##### Textauszug

Unter den zahlreichen Gästen aus aller Welt waren Parlamentarier, Wissenschaftler und Künstler, mittelständische Unternehmer, Landwirte, Hausfrauen, Arbeitslose, Menschen aus allen Gesellschaftsschichten, die sich mit der völligen Ratlosigkeit der etablierten Politik nicht abfinden wollen. Und last not least trafen sich hier natürlich die aktiven "Veteranen" der LaRouche-Bewegung, die seit 20, 30 oder mehr Jahren auf diesen "Wendepunkt der Geschichte" hinarbeiten.

Sämtliche Konferenzsitzungen können Sie sich im Internet als Aufzeichnung anhören: www.schiller-institut.de/audio/2004/.

Traditionsgemäß wurden die Gäste musikalisch eingestimmt: Lotta Thronell-Hartmann sang die Lieder Widmung von Robert Schumann und Frühlingsglaube von Franz Schubert. Anschließend verlas Muriel Mirak-Weißbach ein Grußwort des Sunnitenführers Scheich Dr. Achmed Al Kubaisi aus dem Irak, der schrieb, die Vereinigten Staaten seien früher einmal die Hoffnung der arabischen Welt gewesen - so etwa zur Zeit der Suezkrise 1956 - , und dies müsse zukünftig unter dem Einfluß LaRouches wieder so werden. Eine weitere Grußbotschaft schickte der ehemalige österreichische Justizminister Dr. Hans Klecatsky, der LaRouche Erfolg beim Wahlkampf für John Kerry gegen die Regierung Bush wünschte.

Anschließend hielt Lyndon LaRouche die Hauptrede der Konferenz, in der er feststellte: 1. Noch einmal vier Jahre Bush/Cheney könne die Weltzivilisation nicht überstehen, weil dann der Marsch in weltweiten Krieg unaufhaltsam würde. 2. Die Chancen stünden ausgezeichnet, daß John Kerry, unterstützt von LaRouche und der LYM, in den USA die Präsidentschaftswahl gewinnt. 3. Angeführt von der neuen Regierung der USA, müsse das bankrotte Weltfinanzsystem einem Konkursverfahren unterzogen werden und der wirtschaftliche Aufbau und Wiederaufbau beginnen. Das Vorbild dafür sei die Politik des amerikanischen Präsidenten Franklin D. Roosevelt. 4. Europa allein sei zu dieser notwendigen wirtschaftspolitischen Veränderung unfähig, weil die Bankenwelt, die über die "unabhängigen" Zentralbanken die politische Macht ausübt, es nicht zulassen würde. Das System des "anglo-holländischen Liberalismus" müsse endlich abgeschafft werden. (Sie finden die Rede in dieser Ausgabe der Neuen Solidarität.)

##########

**Aufgabe A**
Beantworte anhand des Konferenzberichts:
(i) Welche beiden Lieder sang Lotta Thronell-Hartmann?
(ii) Wer wünschte LaRouche Erfolg beim Wahlkampf für John Kerry?
(iii) Welcher Präsident wird in der Hauptrede als Vorbild genannt?

##### Vorgegebene Daten

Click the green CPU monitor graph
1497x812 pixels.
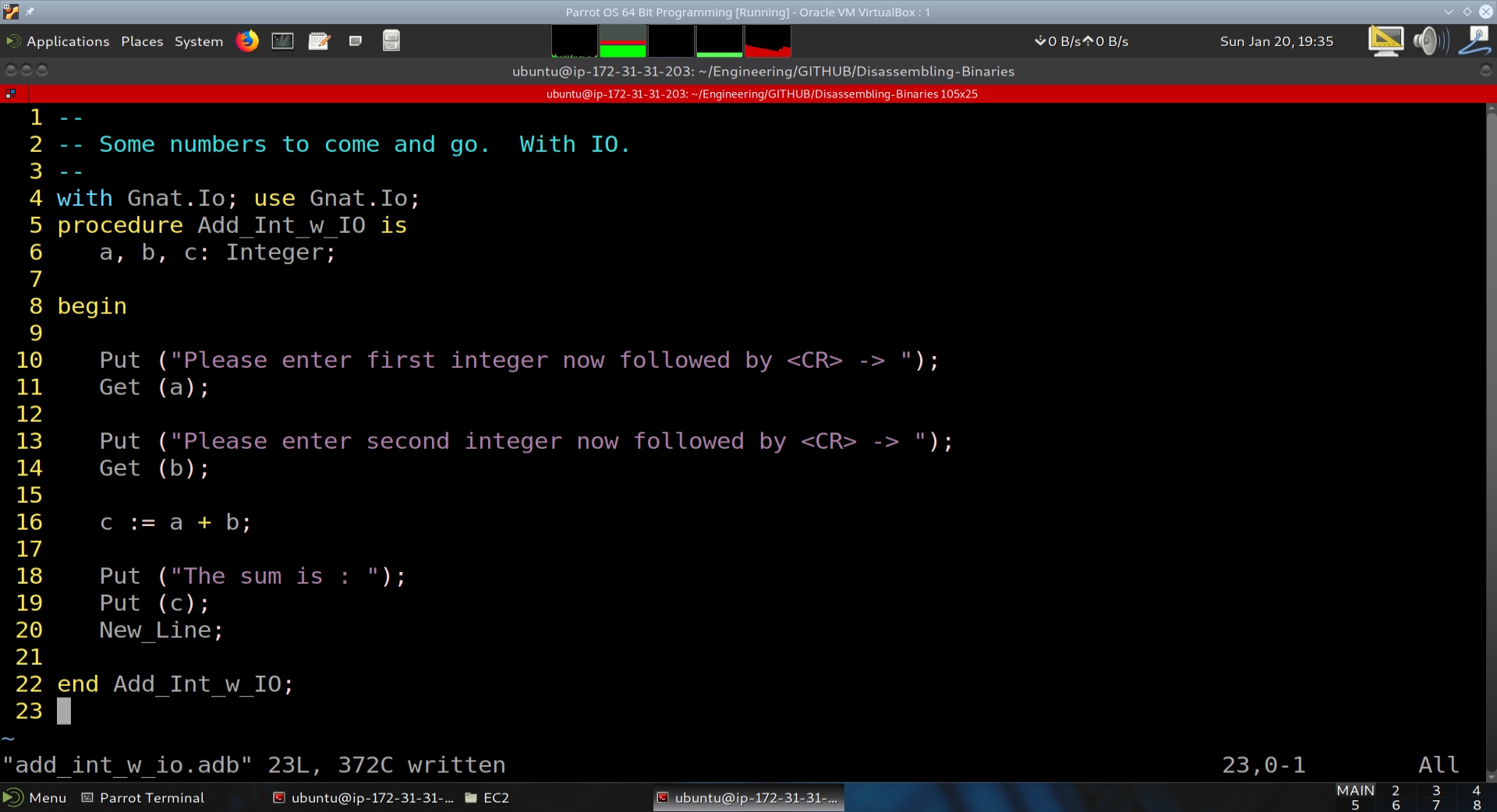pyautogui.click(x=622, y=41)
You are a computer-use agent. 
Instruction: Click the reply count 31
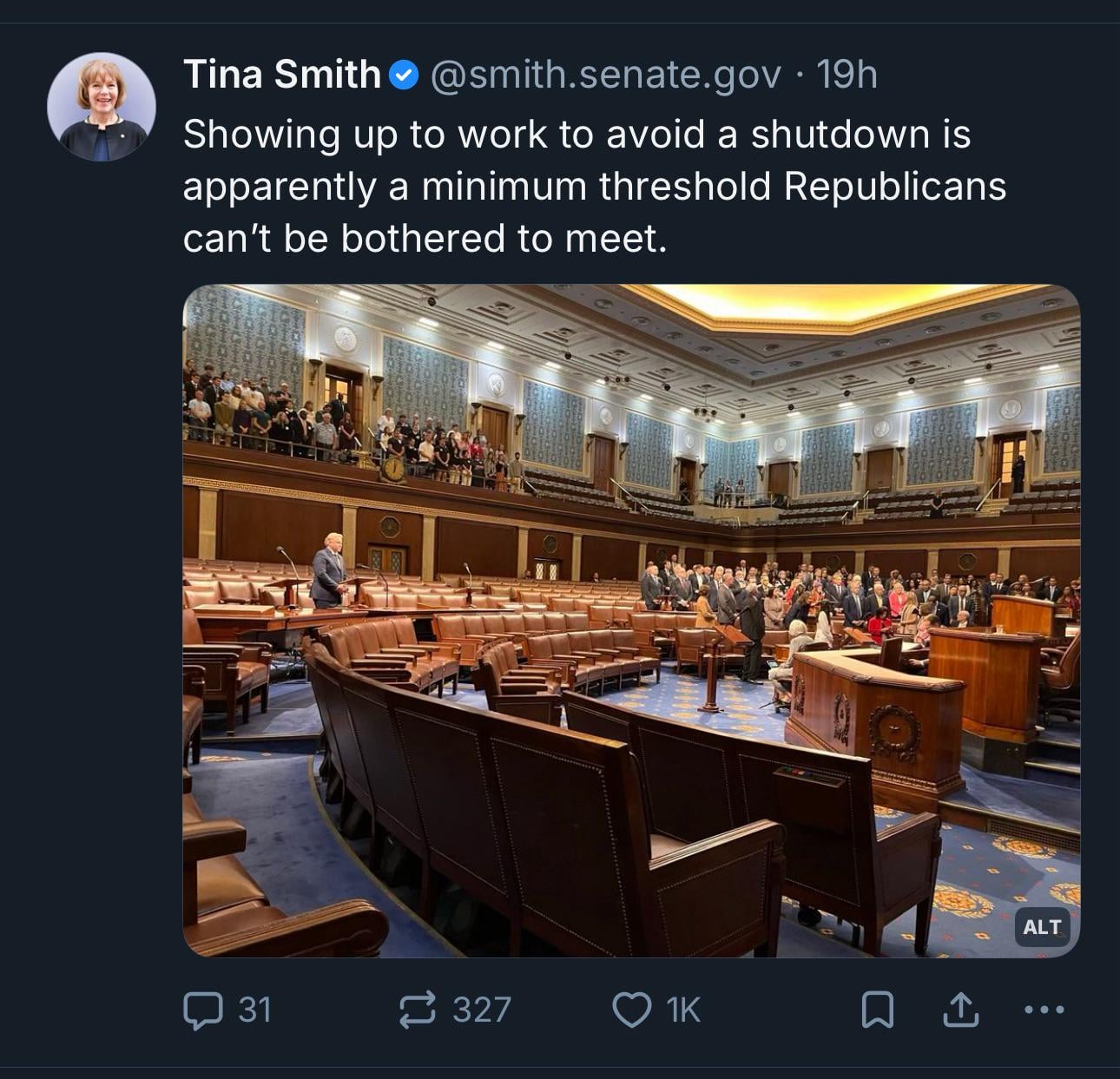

##########

**Aufgabe B**
Ordne alle Zeilen der Einträge als nummerierte Liste an und lass Leerzeilen weg. Die Bilder gehören nicht in die Antwort.

**Ausgearbeitete Lösung A**
(i) Widmung von Robert Schumann und Frühlingsglaube von Franz Schubert.
(ii) Der ehemalige österreichische Justizminister Dr. Hans Klecatsky.
(iii) Der amerikanische Präsident Franklin D. Roosevelt.

**Ausgearbeitete Lösung B**
1. Click the green CPU monitor graph
2. 1497x812 pixels.
3. pyautogui.click(x=622, y=41)
4. You are a computer-use agent. 
5. Instruction: Click the reply count 31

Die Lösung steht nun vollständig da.